Attività 1> Spiega, in base all'estratto sulle malattie muscolari, perché la nuova tecnica unisce due metodiche già esistenti invece di usarne una sola.
Attività 2> Secondo l'estratto sulle malattie muscolari, su quale rivista scientifica sono stati pubblicati i risultati dello studio?

Estratto>
===
Nuove speranze per le malattie degenerative muscolari

Per riparare o rigenerare i muscoli danneggiati da alcune malattie degenerative, come la distrofia muscolare o danni acuti, un team di ricercatori italiani, guidati da Cesare Gargioli, dell’Irccs MultiMedica di Milano e membro del Dipartimento di biologia dell’Università Tor Vergata di Roma, ha messo a punto una nuova tecnica:
prevede l‘impiego di cellule staminali (precursori delle cellule muscolari) ‘incapsulate’ in un gel e iniettate direttamente nel muscolo scheletrico lesionato.
I risultati dello studio sono stati pubblicati insieme ad altri ricercatori europei e israeliani sulla rivista scientifica ‘Skeletal Muscle’. La cura è stata per ora sperimentata con successo solo nei topi, ma potrebbe aprire la strada a sperimentazioni future anche sull’uomo. Secondo i ricercatori, non si tratterebbe di una metodica nuova, ma della combinazione di due già esistenti, penalizzate da qualche limitazione, se usate da sole: la terapia cellulare con trapianto di staminali (in cui le cellule mostrano una scarsa sopravvivenza) e l’ingegneria tissutale, in cui le cellule immerse in un biomateriale sono iniettate nel muscolo da ricostruire.

Nella sperimentazione i mesoangioblasti (Mabs), cosi sono chiamate le staminali/precursori delle cellule muscolari, sono state inglobate in un idrogel di supporto a base di polietilenglicole e fibrinogeno (detto Pf e già dimostratosi efficace nell’ingegneria tissutale del cuore), quindi, inoculati in muscoli della zampa di topi affetti da distrofia muscolare in stadi avanzati.
===
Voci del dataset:
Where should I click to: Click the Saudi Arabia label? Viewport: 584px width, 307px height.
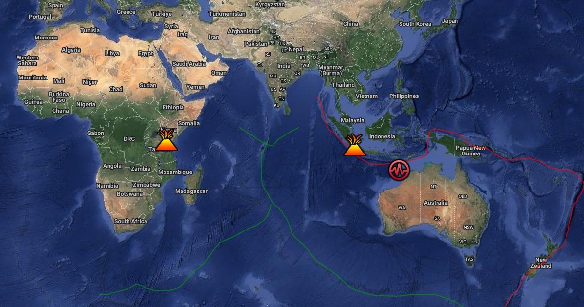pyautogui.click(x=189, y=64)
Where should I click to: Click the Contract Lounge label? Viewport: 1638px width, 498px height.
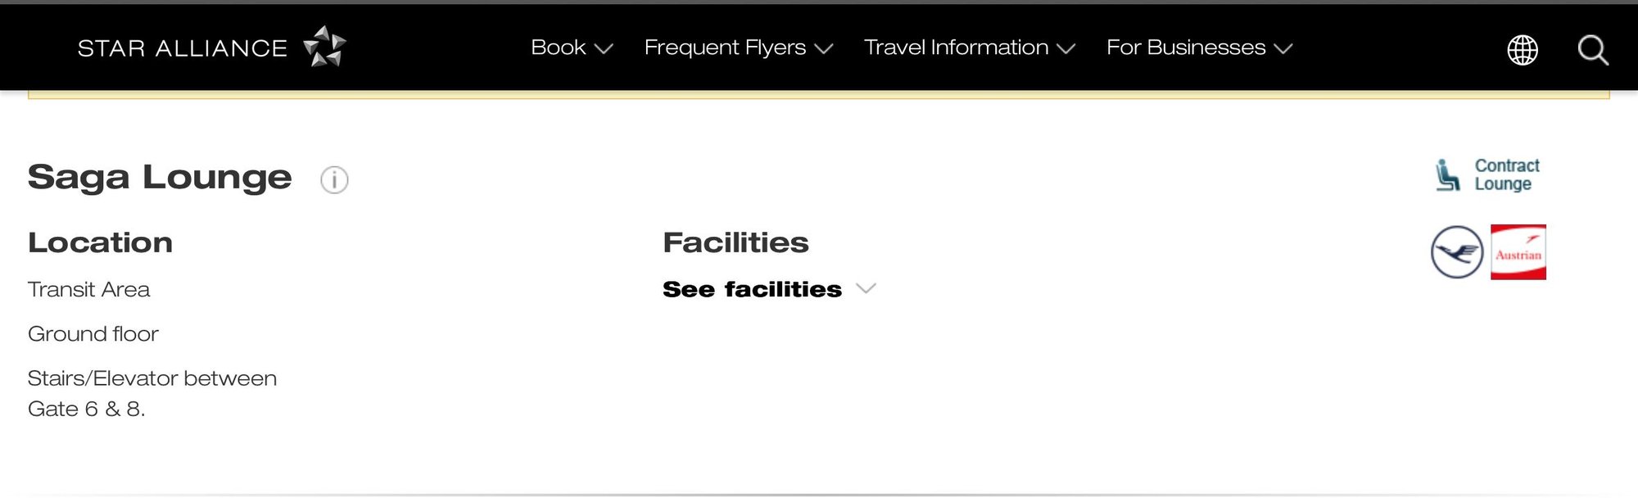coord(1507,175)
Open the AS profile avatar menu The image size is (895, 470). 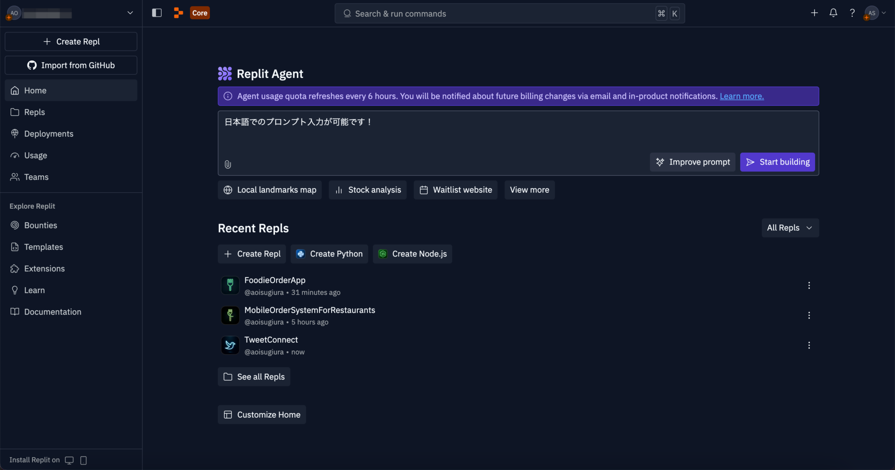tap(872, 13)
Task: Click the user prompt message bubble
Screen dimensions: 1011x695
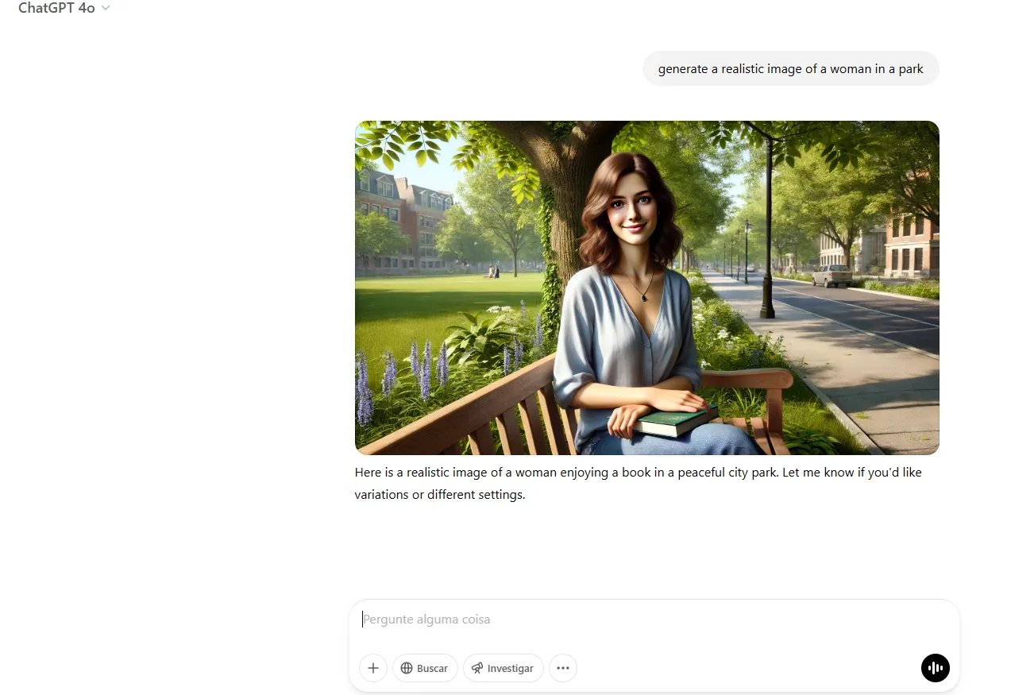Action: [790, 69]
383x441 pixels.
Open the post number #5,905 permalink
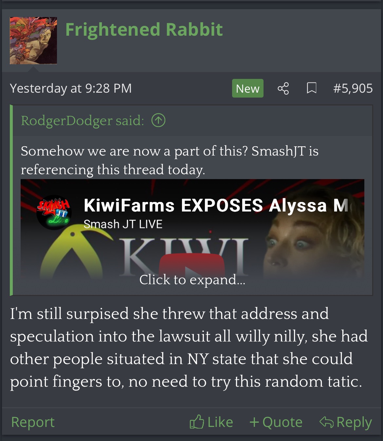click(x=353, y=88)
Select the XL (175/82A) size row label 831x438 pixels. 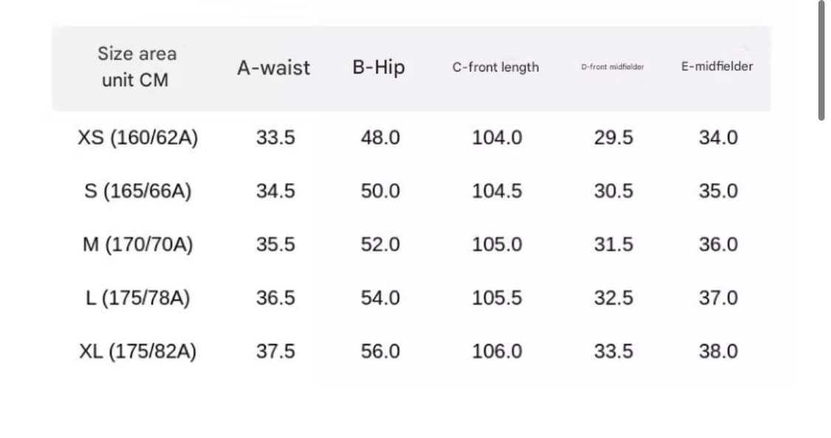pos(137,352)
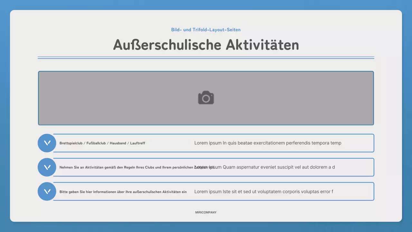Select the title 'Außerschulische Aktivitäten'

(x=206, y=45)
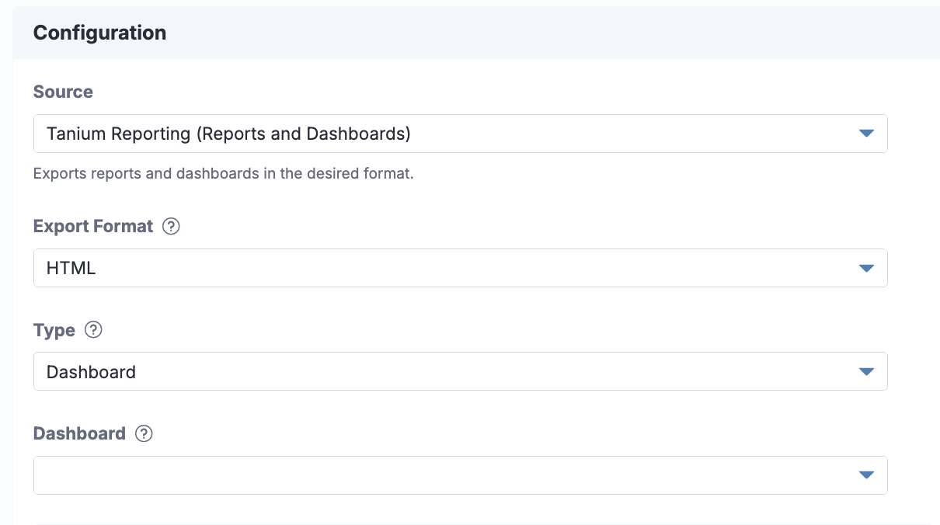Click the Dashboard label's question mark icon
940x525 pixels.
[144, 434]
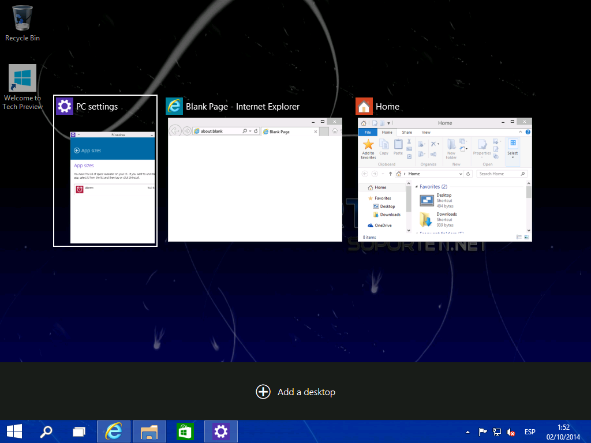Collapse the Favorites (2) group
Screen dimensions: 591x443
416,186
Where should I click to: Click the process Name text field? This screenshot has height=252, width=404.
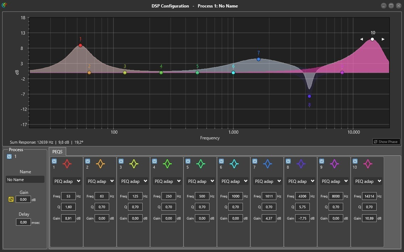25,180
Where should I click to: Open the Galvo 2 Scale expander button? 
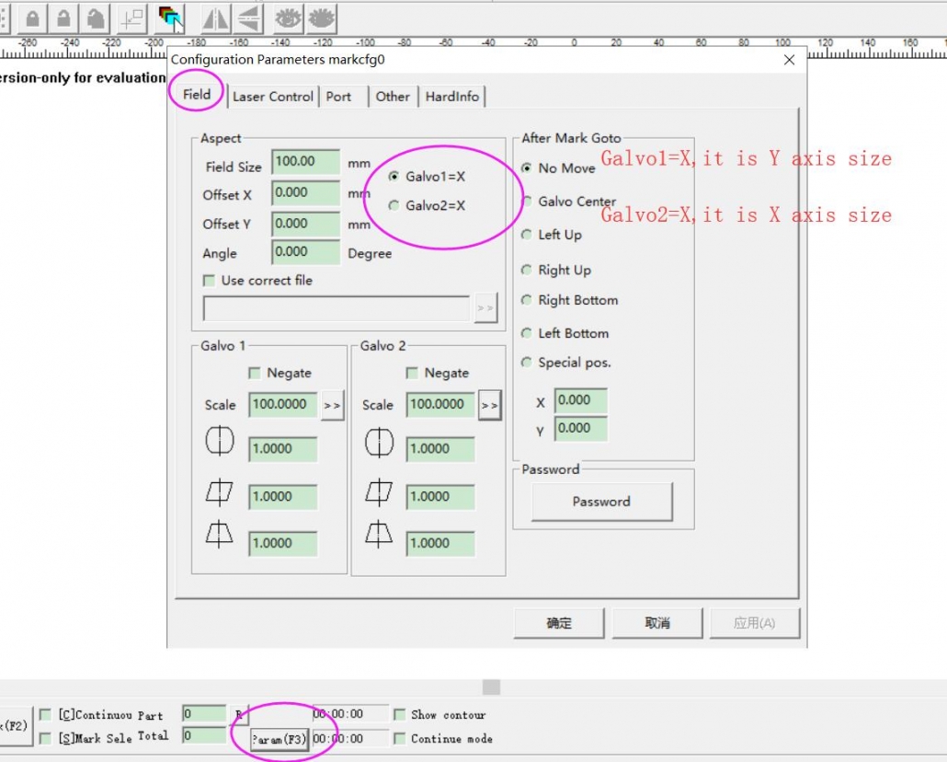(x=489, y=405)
===
Risposta 1> La tecnica combina la terapia cellulare con trapianto di staminali e l'ingegneria tissutale perché ciascuna, usata da sola, è penalizzata da qualche limitazione. Nella terapia cellulare, per esempio, le cellule mostrano una scarsa sopravvivenza.

Risposta 2> Sulla rivista scientifica 'Skeletal Muscle'.